Amy, you are in love with both Paris and New York. This yearning for one place while living in the other takes up a large part of your book.
When I moved back to New York, I did so with the knowledge that Paris would always be in my life somehow. Having lived there for nearly two years, Paris is now more than a cherished city or dream destination; it’s part of me. It’s in my heart and blood. So whether I invest in a pied à terre at some point, end up moving back as an old lady, or simply keep visiting multiple times a year, I will always be connected to and enmeshed in the city, my friends there, and the life I built. That’s the hope anyway!
Paris and New York seem to have a love affair with each other, too; macarons popping up in NYC, the cupcake craze in the City of Light. What do you think each place/tradition admires about the other – and what do they still have to learn?
There are few cities in the world that can put you under a spell like these two world-class capitals. Paris and New York just get under your skin. So while they’re so different, it makes sense that there’s this transatlantic love affair going on.

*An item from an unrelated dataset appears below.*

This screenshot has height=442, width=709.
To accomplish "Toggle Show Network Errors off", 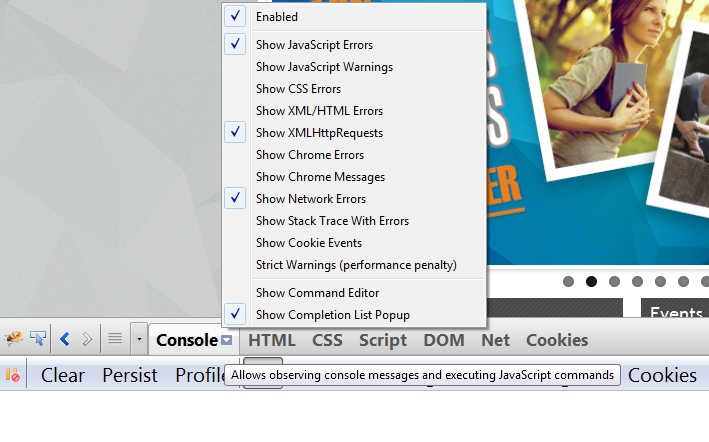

I think the general passions for fashion, food, art and culture play a big role in that. In both cities, you’re surrounded by beautiful people, can eat the most amazing food, see incredible, inspiring art and just be moved. You can literally sit in one of these cities and be awed, enchanted and mesmerized. The cities are “peers” in that way, if you will. The great challenge is to accept the differences in each city. That it’s okay to slow down and “do nothing” in Paris, just as it’s okay to let loose and break a rule or two in New York.
Paris has such a romantic reputation. Yet you experienced the city as a single woman and discussed how very difficult dating was here. Do you have any theories as to why it’s so hard? Have you cracked the cultural code?
[big belly laugh] No, I never did crack that cultural code. I can’t even tell you how many people told me I was going to fall in love with a Frenchman and never come back when I was getting ready to move to Paris. I guess it comes down to the general norms in Paris. It’s the most visited city in the world and there are boatloads of expats. The locals don’t necessarily want to invest time in relationships—platonic or romantic—that are so transient. And besides that, I learned that the French stick tight to their friends from childhood or school. They already have well-established social circles, with whom they spend most of their time, and these are hard circles to break into.